This adaptation of one of Edgar Wallace’s best-known “thrillers” has an “H” certificate and deserves it. The macabre nature of the story – an investigation into a series of murders by drowning – is emphasised by its grisly concomitants. It is to some extent located in a house for the blind, and among its highlights are the murderous assaults of a blind and hideously deformed killer and the deliberate and cold-blooded drowning of a helpless blind deaf-mute in the sight of a bound girl. Juveniles not being able to see the picture, its justification depends on its quality as adult entertainment. And this, fortunately, is very good. Walter Summers has handled his promising material in a way that will prove eminently satisfying to unsqueamish adults. The Edgar Wallace authorship is, of course, an added attraction.
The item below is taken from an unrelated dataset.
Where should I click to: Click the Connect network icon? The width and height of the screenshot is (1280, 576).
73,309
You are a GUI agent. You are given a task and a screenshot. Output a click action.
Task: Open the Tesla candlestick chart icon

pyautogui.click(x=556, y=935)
Inspector Holt is aided in his investigation into a drowning-murder case by the victim’s daughter, whom a mysterious and suspicious Dr. Orloff gets employed as secretary to the blind chief of the above-mentioned home. Strange things happen. A blind mute is cruelly rendered deaf by Orloff; the girl, due to benefit by a revision of an insurance policy, is attacked by the monster and saved only just in time; and at last she discovers (what some of the audience may have already “twigged”) that her chief and Orloff are one and the same. Coolly and deliberately he drowns the blind-deaf mute in front of her eyes, while she is bound helpless, and then is about to deal with her when the monster turns on him and hurls him to a muddy death in the Thames.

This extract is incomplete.